--- Begin Stored records ---
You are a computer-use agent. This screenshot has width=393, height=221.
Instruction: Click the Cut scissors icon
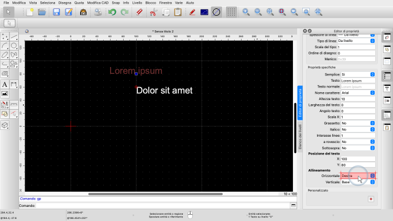point(153,12)
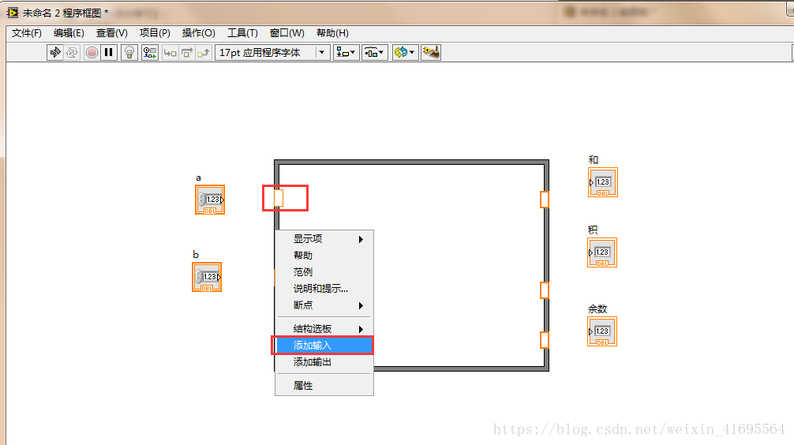794x445 pixels.
Task: Click the Clean Up Diagram icon
Action: coord(431,52)
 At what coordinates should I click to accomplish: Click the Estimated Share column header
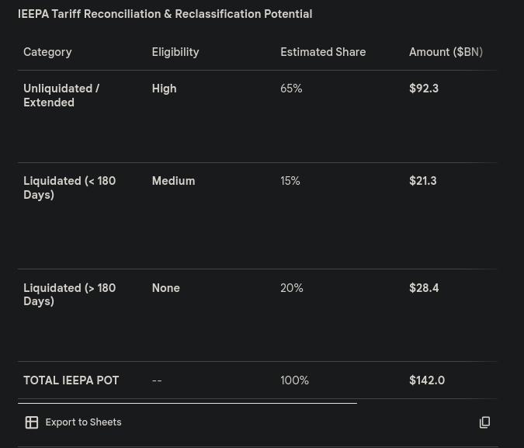coord(323,52)
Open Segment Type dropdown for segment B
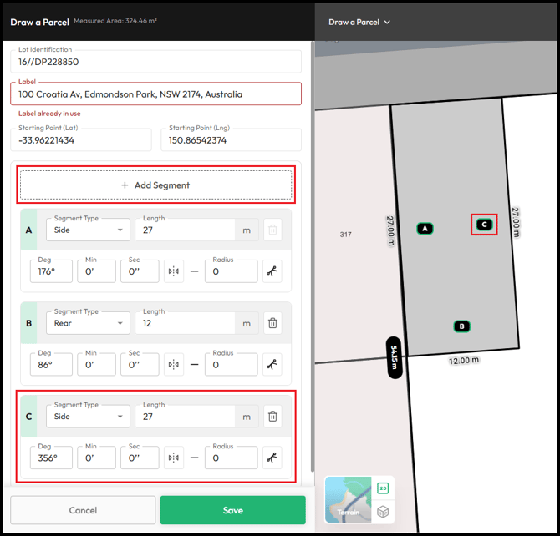 [x=88, y=323]
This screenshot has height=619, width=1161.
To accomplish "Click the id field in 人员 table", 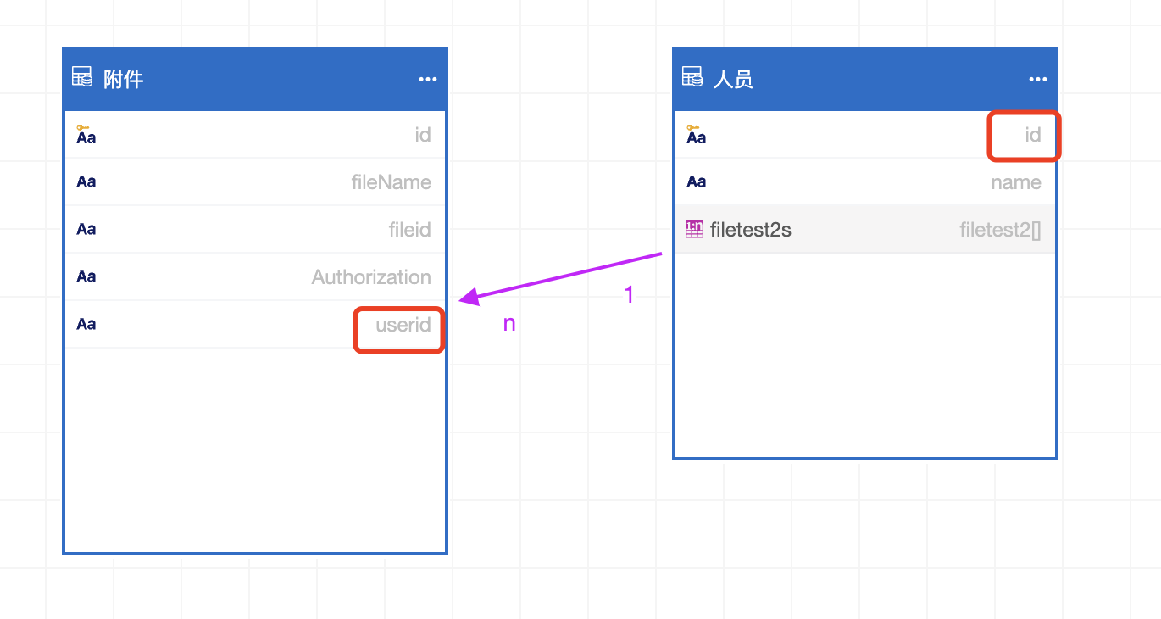I will coord(1032,135).
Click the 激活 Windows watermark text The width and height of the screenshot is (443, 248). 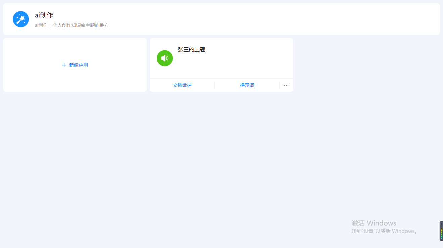pos(374,223)
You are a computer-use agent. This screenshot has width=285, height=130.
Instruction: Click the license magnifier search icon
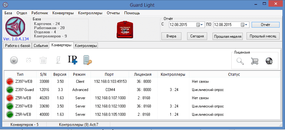240,61
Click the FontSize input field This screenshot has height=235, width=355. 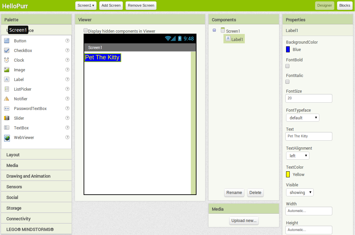click(x=309, y=98)
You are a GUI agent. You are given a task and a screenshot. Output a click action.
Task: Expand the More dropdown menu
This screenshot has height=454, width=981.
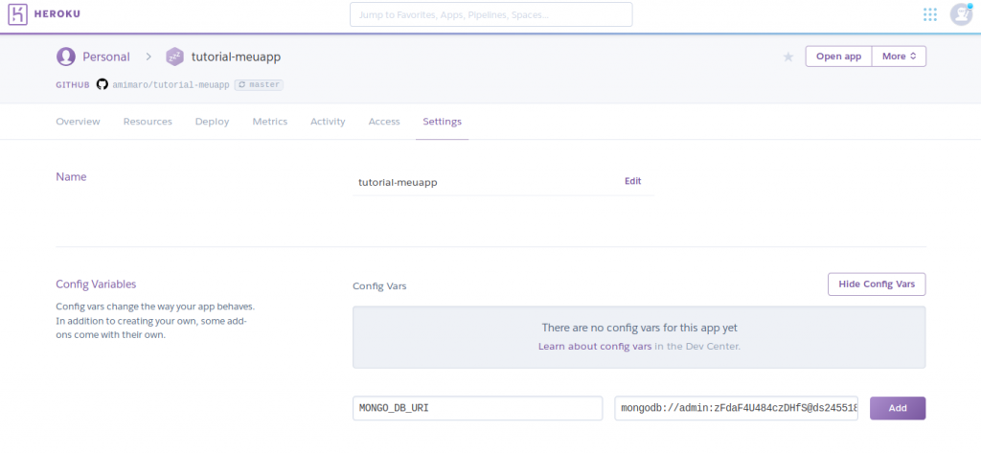tap(899, 57)
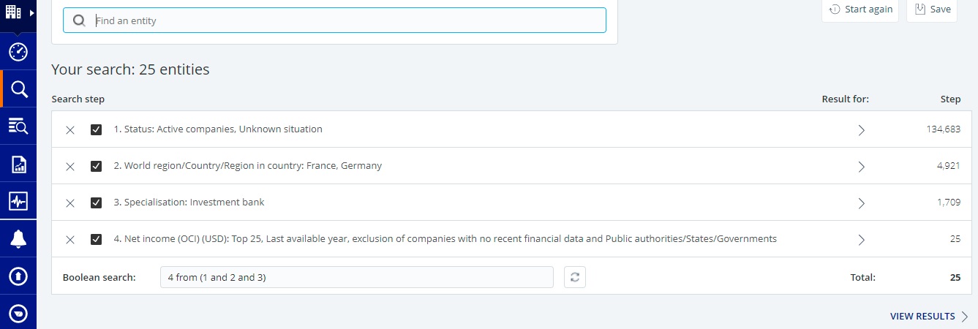Click the pulse monitor icon in sidebar

[x=18, y=202]
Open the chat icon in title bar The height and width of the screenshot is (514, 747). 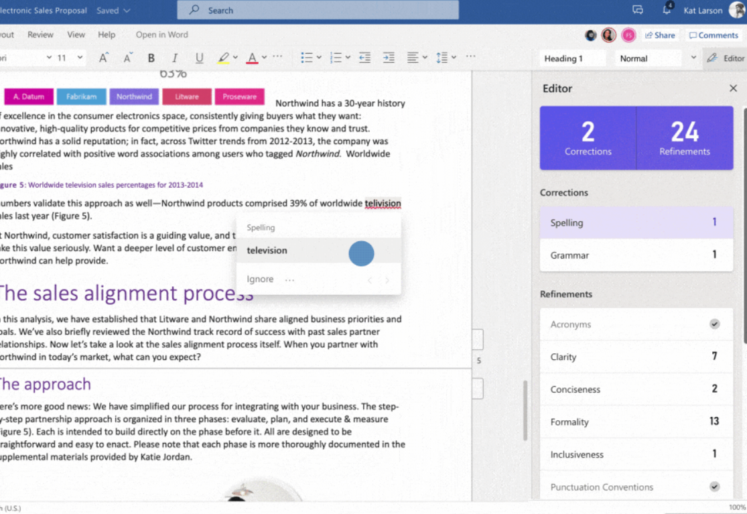pyautogui.click(x=638, y=10)
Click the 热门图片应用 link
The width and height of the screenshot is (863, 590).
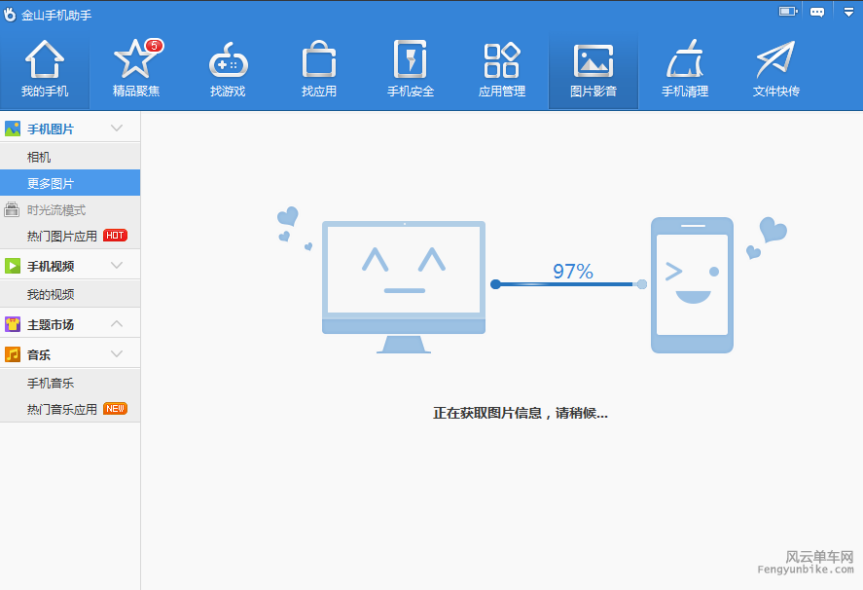pyautogui.click(x=62, y=236)
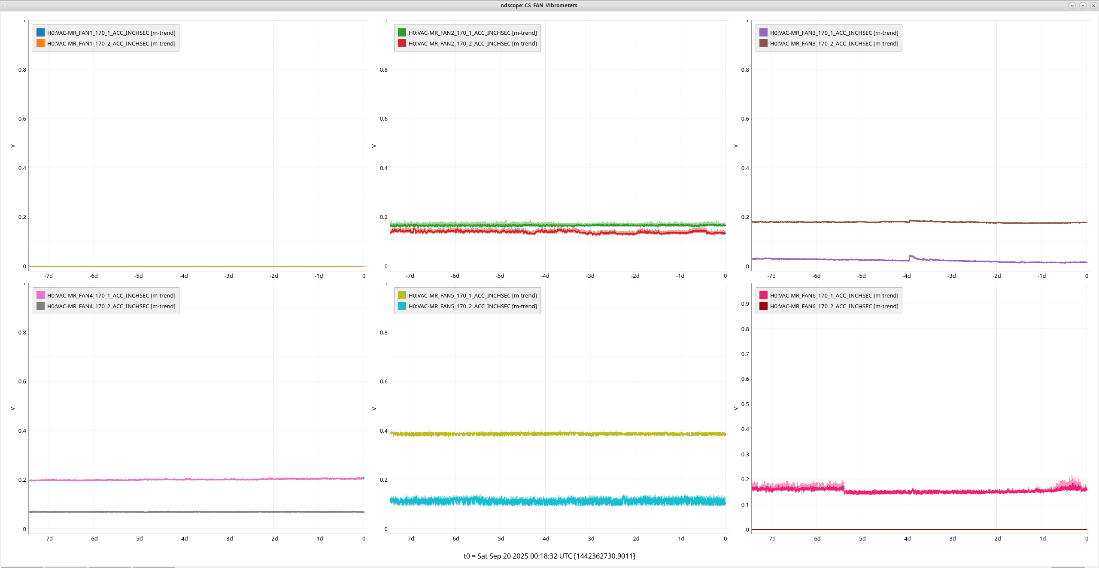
--- End Stored records ---
» What is being asked: Show each line above that contains the word "Instruction".

» Result below:
Instruction: Click the Cut scissors icon
Instruction: Click the license magnifier search icon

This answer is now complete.